QUOTED TEXT =
──────

The Republicans are planning to throw quite a party in Minnesota in a couple of months. They’re just not quite sure what to do with the President of the United States.

Convention planners, the White House and the McCain campaign are wrestling with how to choreograph a proper send-off for Mr. Bush — sure, his poll numbers are in the tank, but he is still the party leader and president of the United States — while hustling him out the door in time for Mr. McCain to look like his own man.

“It’s a very delicate situation,” said Brian Jones, a former communications director for Mr. McCain’s campaign who also was a top communications strategist during Mr. Bush’s 2004 run for re-election. “Even though the president is the president, this is going to be John McCain’s convention, and you want it to be about John McCain and what his presidency
would be.”


[snip]

Funny, the Republicans weren’t worried about all of this in 1988, when they made sure to have Reagan “give oomph to the Bush candidacy,” including a choreographed embrace between the then-president and his Republican successor.

Yes, well, the difference was, Reagan could fake power, prestige, and charisma quite adeptly, and Bush... um, y'know, can't. There are few people in the world who can make bigger assclowns of themselves than Bush. There's just one thing that Bush does tremendously well: give repeated demonstrations of just what an incompetent fuckwit he is.

I'd go so far as to say that the only reason he's made it this far is because smarter, more powerful people have worked to keep him in power, simply because he's a useful idiot. Now he's no longer useful, and they're looking for a way to dispose of him discreetly. Their problem is, they can't just toss him like an overused snot rag, because that would give their game away. They have to make it look like they still support, respect and admire him, even though he's no more respected and admired than the chunk of toilet paper that just got used to clean up the damage after an episode of bad food.

Their other problem is that Americans in general have an opinion of Bush that's only slightly more favorable than their opinion of cholera, aside from the raving stupid fools who'd believe anything the power brokers tell them.

They've created themselves quite the dilemma.

──────

REQUIRED ACTIONS =
• a. Summarize the post about the Republican convention in two sentences.
• b. Answer these questions from the post about the Republican convention:
(i) In which state are the Republicans planning their party?
(ii) Who is the former communications director quoted as calling it "a very delicate situation"?
(iii) In what year did the Republicans have Reagan "give oomph to the Bush candidacy"?
• c. Continue the post about the Republican convention from its last sentence.

──────

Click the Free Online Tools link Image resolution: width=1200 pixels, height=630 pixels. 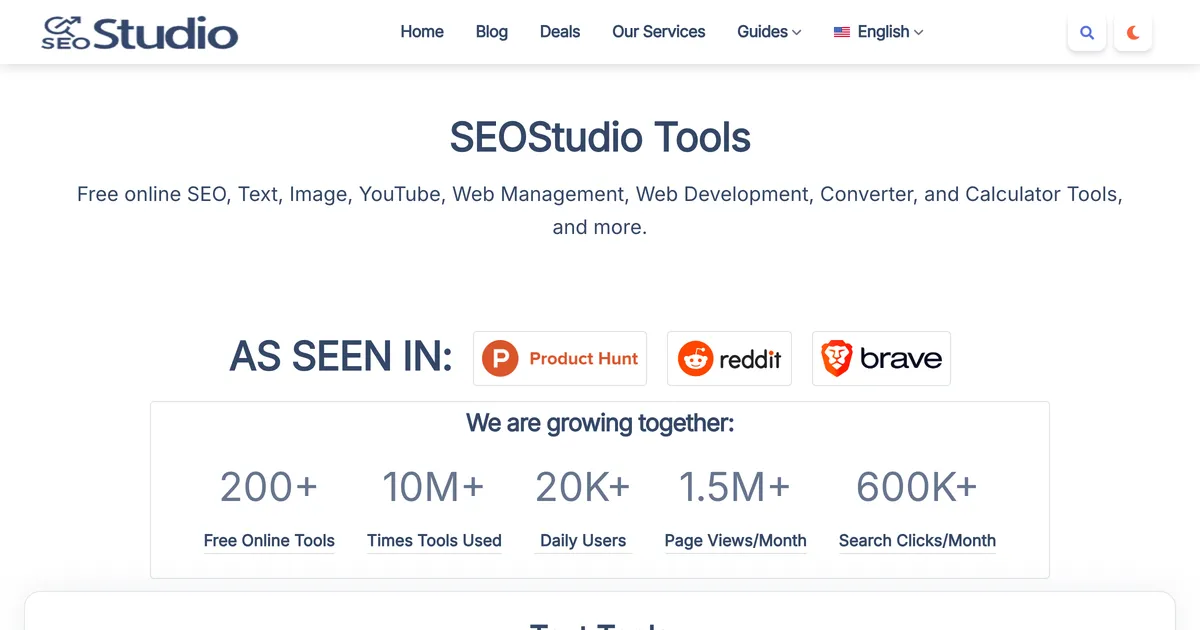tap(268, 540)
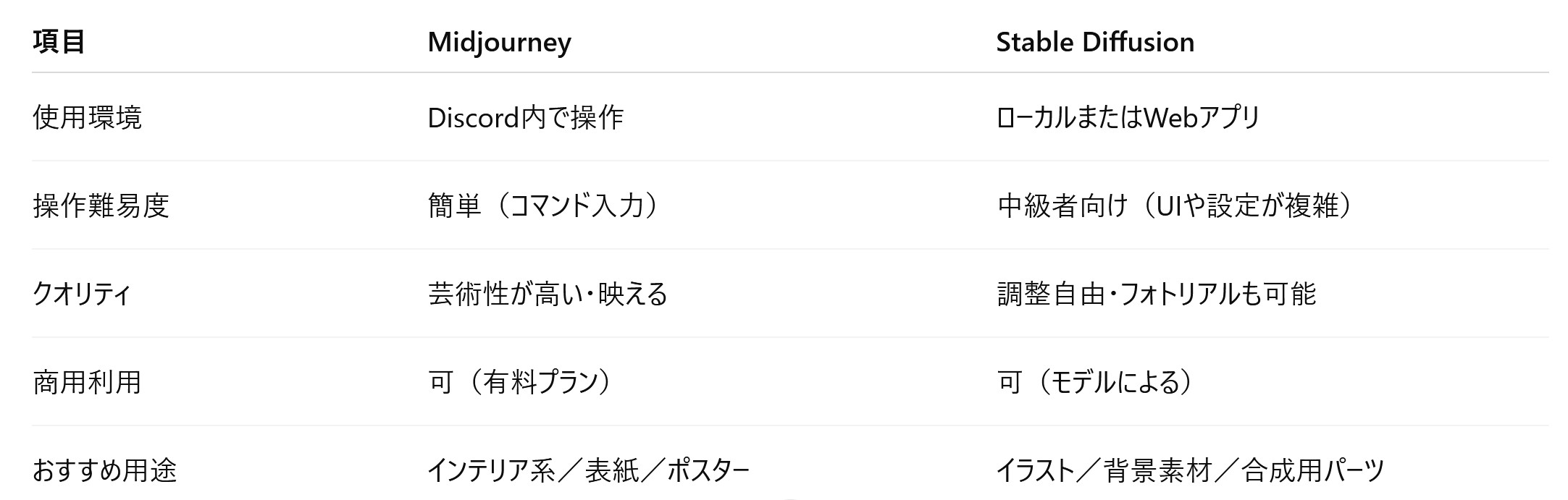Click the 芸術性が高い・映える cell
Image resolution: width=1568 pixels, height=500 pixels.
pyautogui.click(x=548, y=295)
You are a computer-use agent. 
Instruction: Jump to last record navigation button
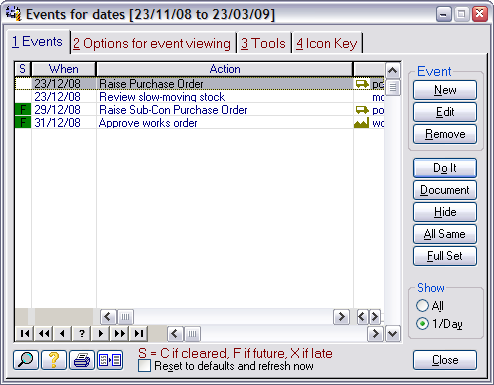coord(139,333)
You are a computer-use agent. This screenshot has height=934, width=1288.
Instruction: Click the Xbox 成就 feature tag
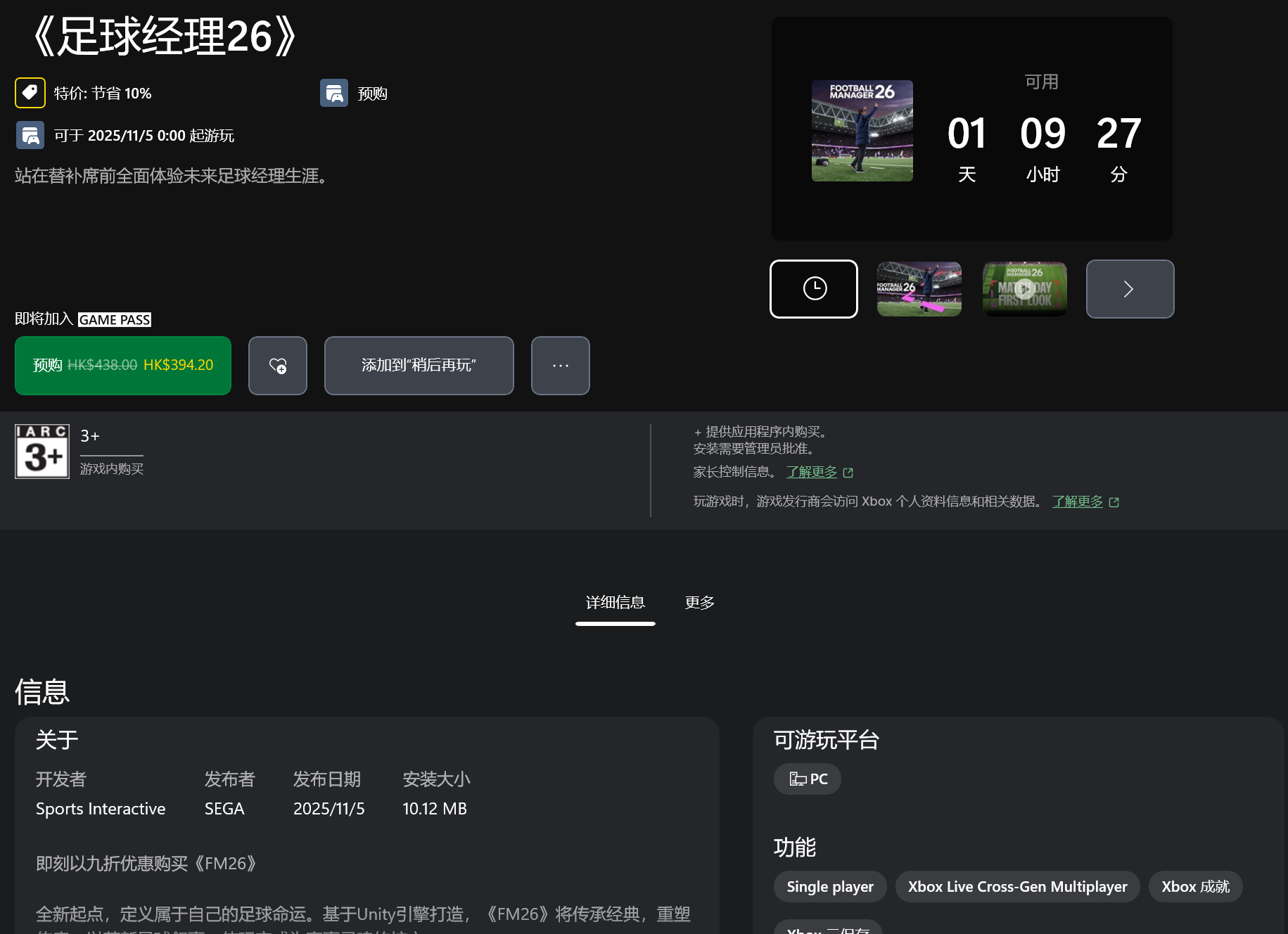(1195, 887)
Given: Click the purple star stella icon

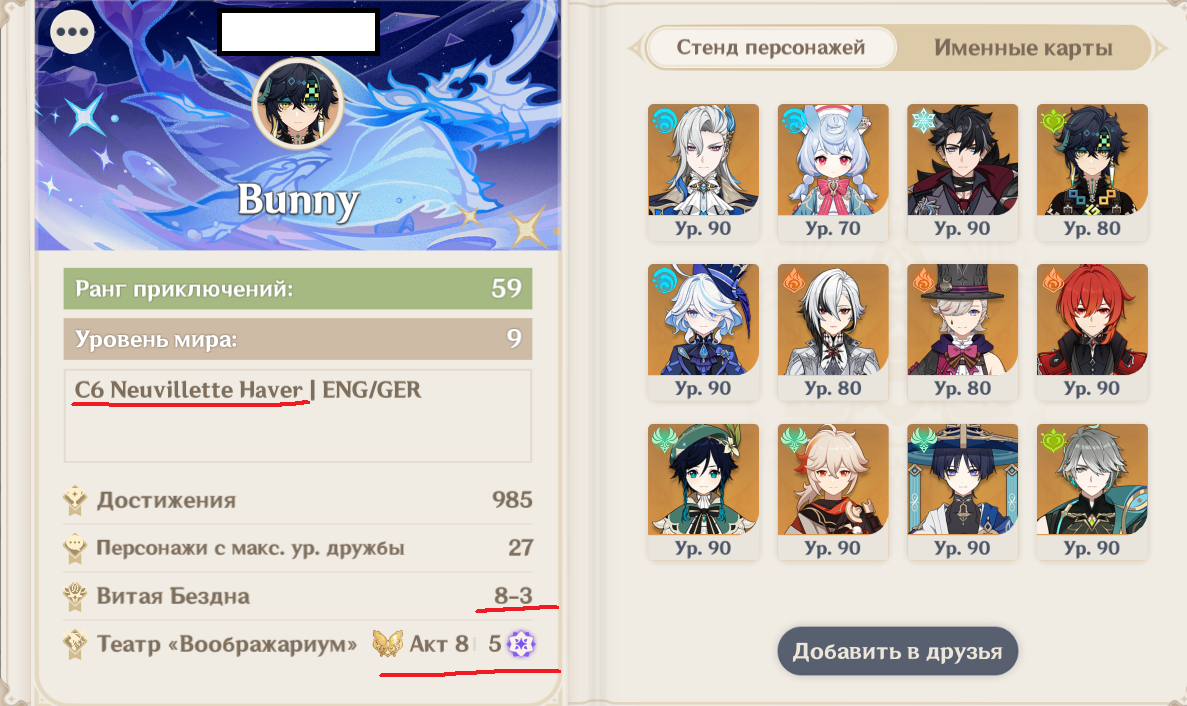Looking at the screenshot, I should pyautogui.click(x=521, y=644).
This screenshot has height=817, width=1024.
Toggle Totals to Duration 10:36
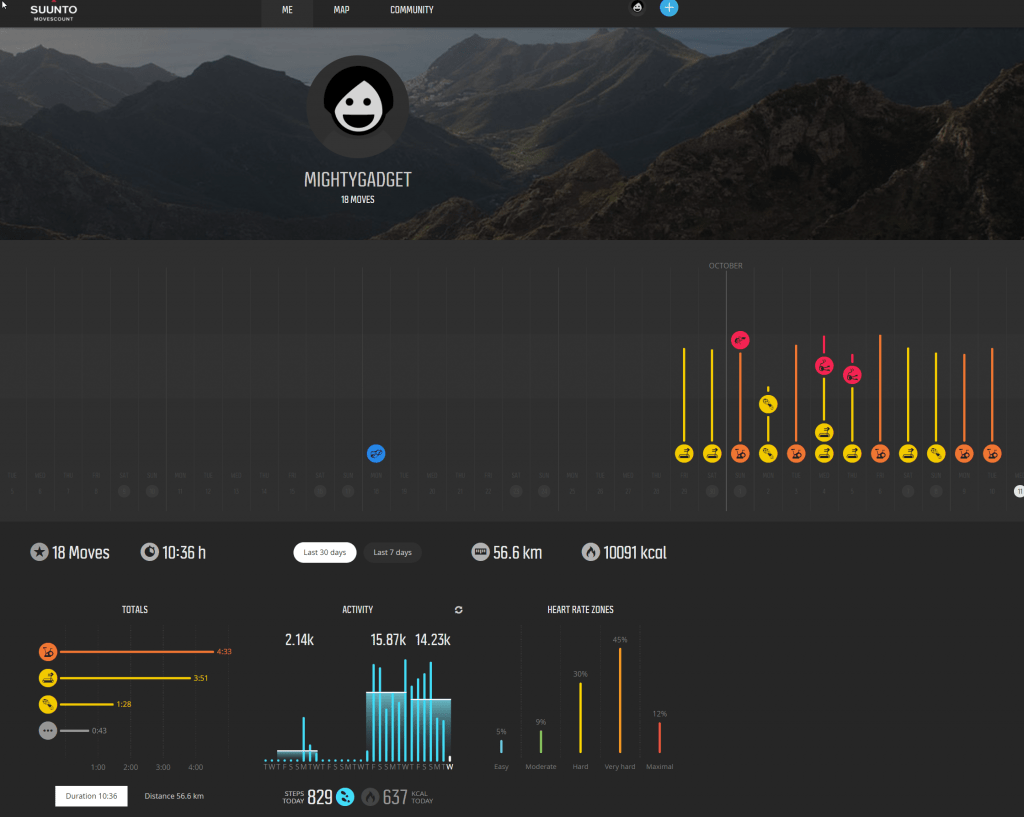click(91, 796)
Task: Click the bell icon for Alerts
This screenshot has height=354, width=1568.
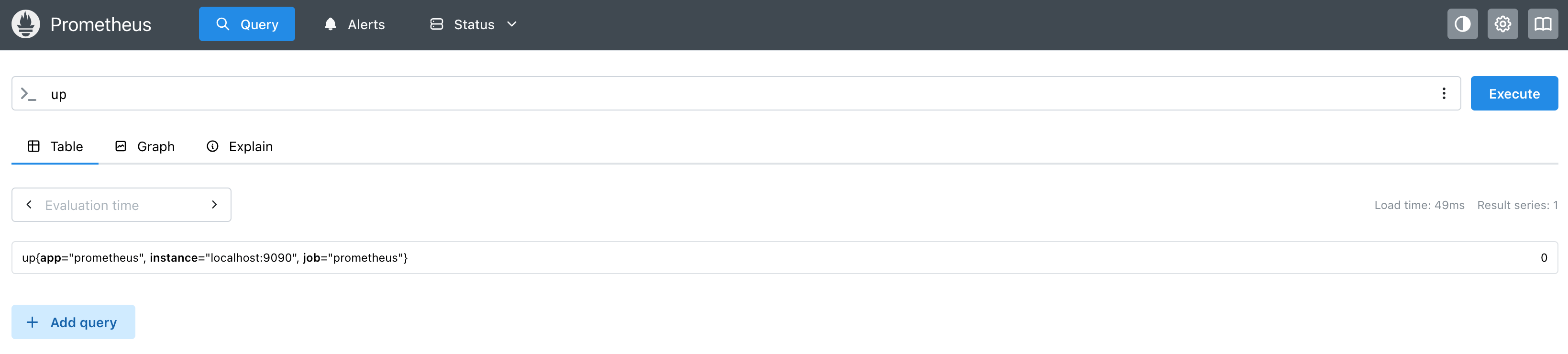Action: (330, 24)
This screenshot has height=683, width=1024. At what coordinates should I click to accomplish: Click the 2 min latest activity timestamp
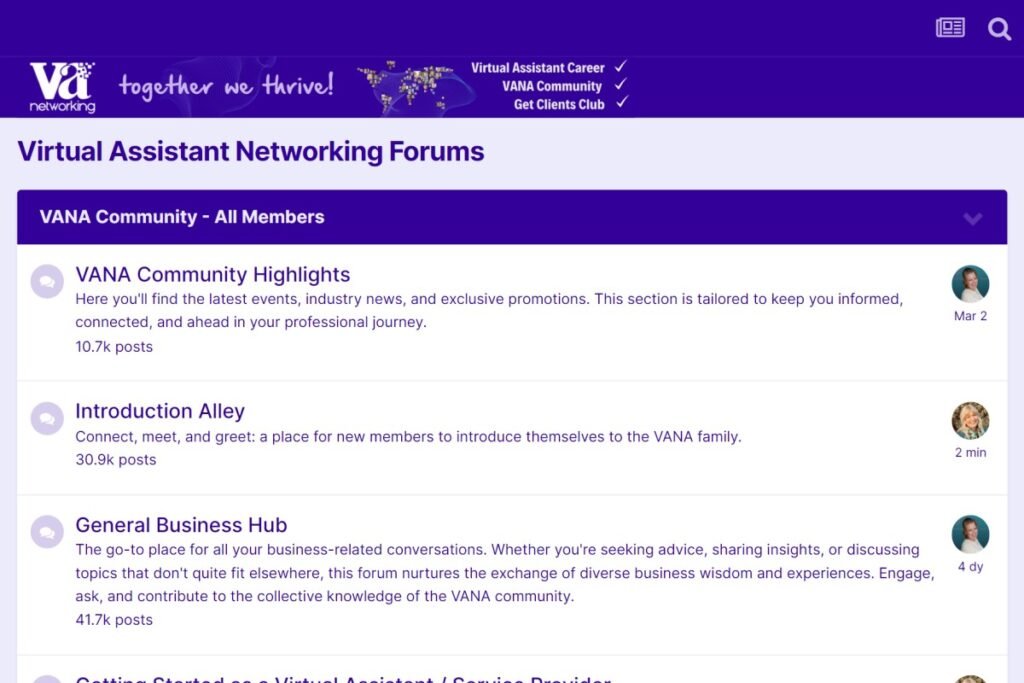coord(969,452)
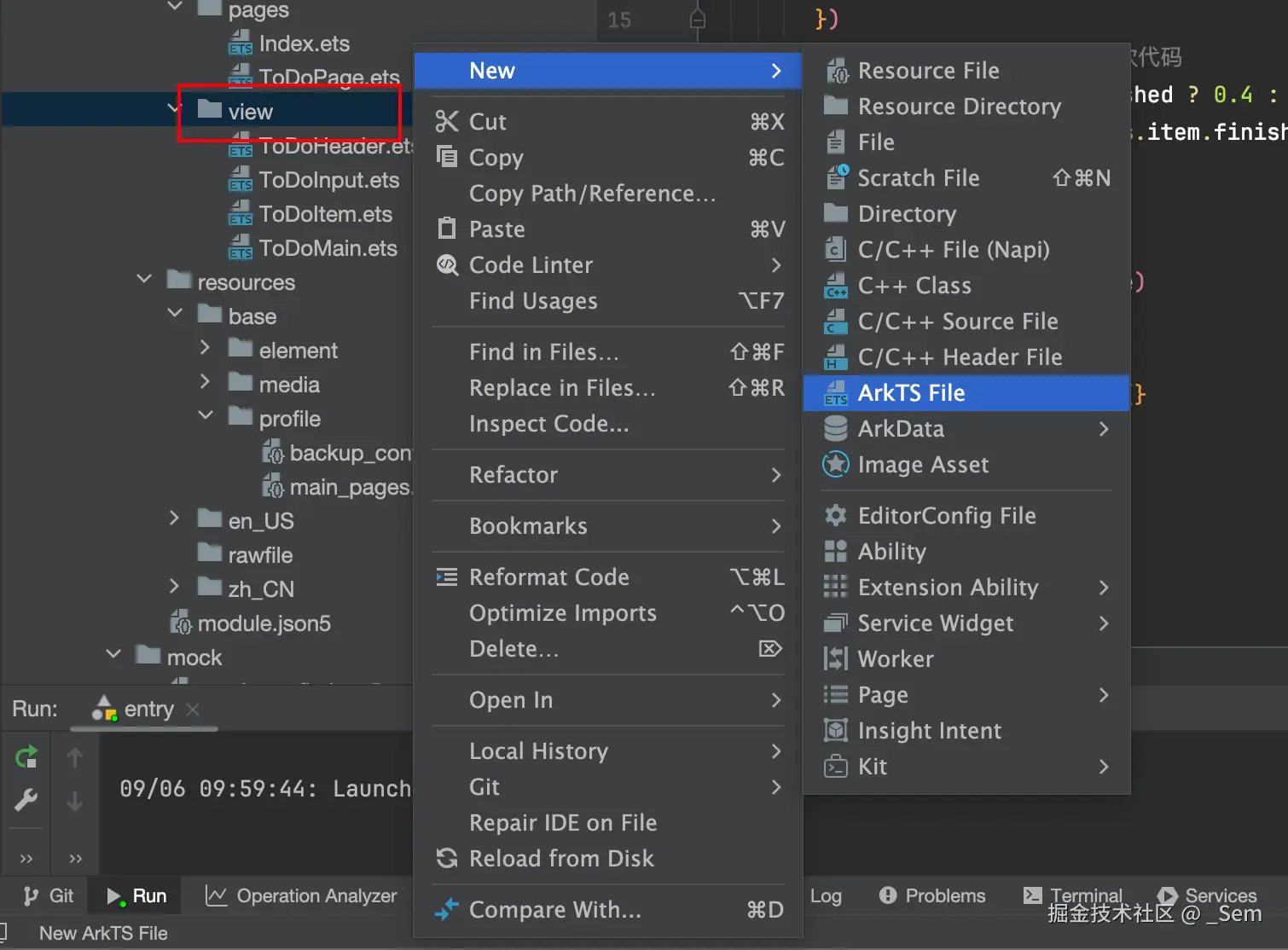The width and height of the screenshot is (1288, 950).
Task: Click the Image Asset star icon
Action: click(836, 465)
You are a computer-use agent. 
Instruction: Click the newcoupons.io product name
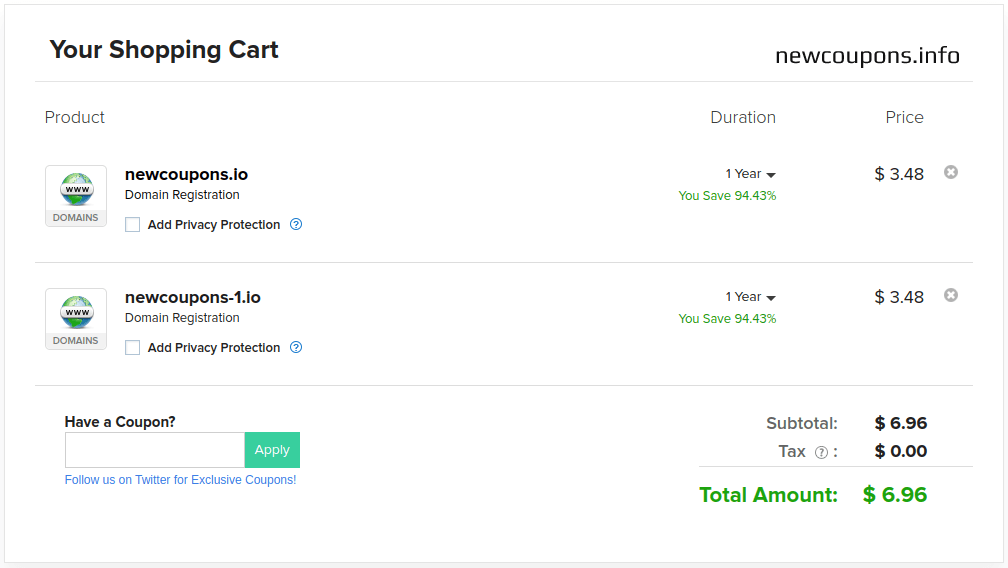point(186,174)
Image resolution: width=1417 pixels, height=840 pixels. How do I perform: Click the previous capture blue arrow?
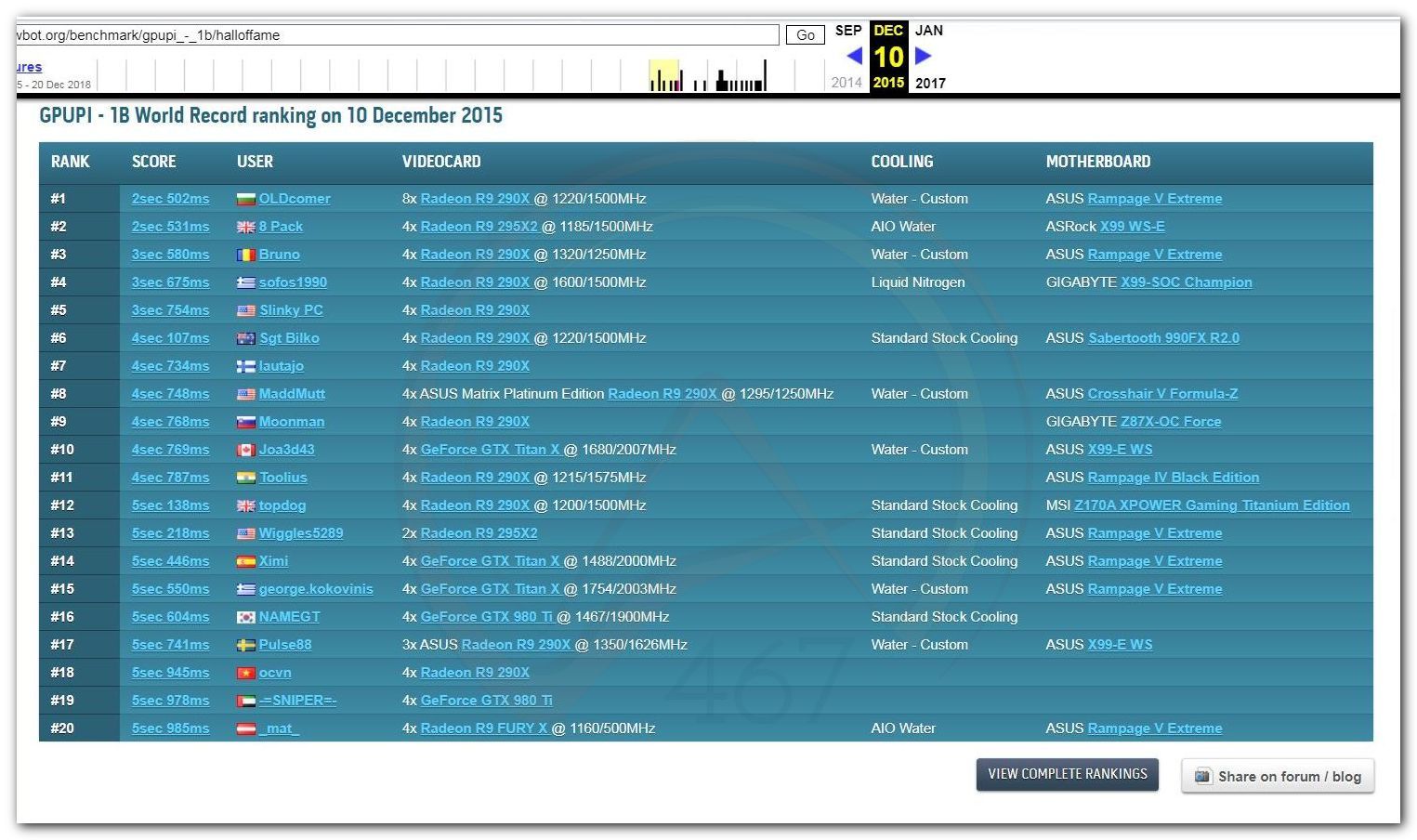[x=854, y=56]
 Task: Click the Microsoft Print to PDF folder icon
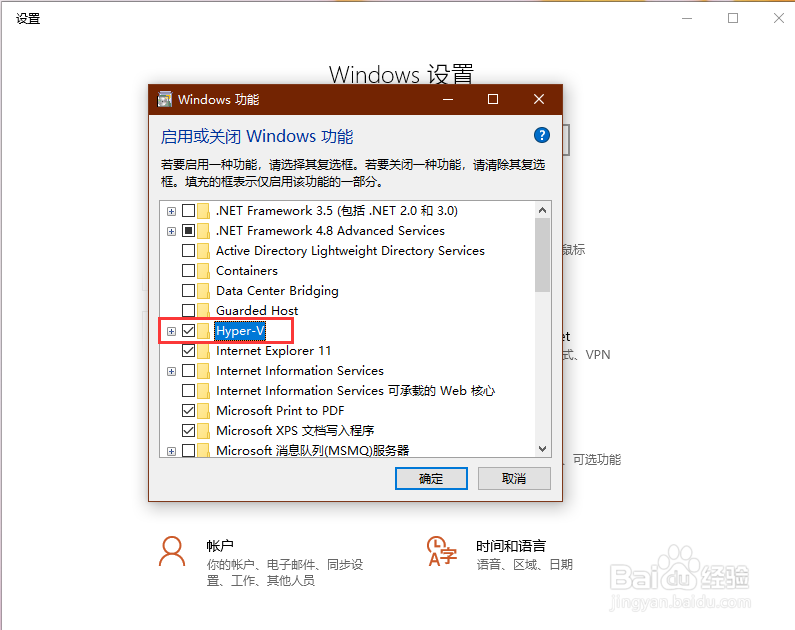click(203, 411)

──────

ANSWERS TO THE TASKS =
• a. Convention planners, the White House and the McCain campaign are working out how to give President Bush a proper send-off in Minnesota while getting him out the door in time for McCain to look like his own man. The writer contrasts this with 1988, when Reagan was used to give oomph to Bush's candidacy, and argues that Bush, unlike Reagan, can't fake power, prestige, and charisma, which leaves Republicans with quite a dilemma.

• b.
(i) Minnesota
(ii) Brian Jones
(iii) 1988

• c.
How bad is it? One Republican lawmaker was willing to concede, on the record, that he didn’t want the president to appear at the convention at all.

This year, of course, Mr. McCain is trying to escape from Mr. Bush’s shadow. Most Republicans say Mr. Bush should play whatever role Mr. McCain wants him to. Some, like Representative Dana Rohrabacher of California, simply wish Mr. Bush would keep out of it, though few would say so openly.

“I don’t think there are a lot of people who want to see him at the convention,” said Mr. Rohrabacher, who is especially irked with Mr. Bush for his stance on immigration. He said the president “should stay home from the Republican convention, and everybody would be better off.”

Let’s not brush past the context of this too quickly: Rohrabacher is a scandal-plagued Republican incumbent, caught up in the Abramoff fiasco. And even he is worried about Bush showing up at the Republican convention.

It’s quite a conundrum. As the NYT reported, “If the imagery coming out of St. Paul looks like a McCain-Bush hug fest, the Arizona senator will turn off voters who are through with Mr. Bush and want to move past him. If the imagery looks like Mr. McCain is trying to file for some kind of Republican divorce, it will turn off party conservatives who are already skeptical of Mr. McCain.”

This is what comes of basing your entire party strategy on an assclown from Crawford and a base that will cling to the idea you painstakingly installed in their single functioning brain cell and now cannot extract without damaging that base's ability to vote for the next assclown you foist upon them.

Delicious, isn't it?

They'll turn now to the tired old tactic that's served them so well in the past: blind, naked fear:

The line between Republican rhetoric and parodies of Republican rhetoric seems to blur more and more all the time.

The White House said Thursday that dangerous detainees at Guantanamo Bay could end up walking Main Street U.S.A. as a result of last month’s Supreme Court ruling about detainees’ legal rights. Federal appeals courts, however, have indicated they have no intention of letting that happen.

The high court ruling, which gave all detainees the right to petition federal judges for immediate release, has intensified discussions within the Bush administration about what to do with the roughly 270 detainees held at the U.S. naval base at Guantanamo Bay, Cuba.

“I’m sure that none of us want Khalid Sheikh Mohammed walking around our neighborhoods,” White House press
secretary Dana Perino said about al-Qaida’s former third in command.

Yes, unless we reject habeas corpus and embrace the notion of indefinite detention, KSM will move in next door to you. He’ll also probably get a job at your local school. Maybe become a soccer coach. I hear he’s been eyeing PTA membership.

Look, I know the White House and its allies want us to be afraid. If we’re scared, and our judgment is blurred, their prospects of political success increase considerably. If the president’s spokesperson can convince people that habeas will lead Khalid Sheikh Mohammed to roam Main Street freely, then maybe, the Bush gang hopes, the public will endorse their indefinite-detention policies.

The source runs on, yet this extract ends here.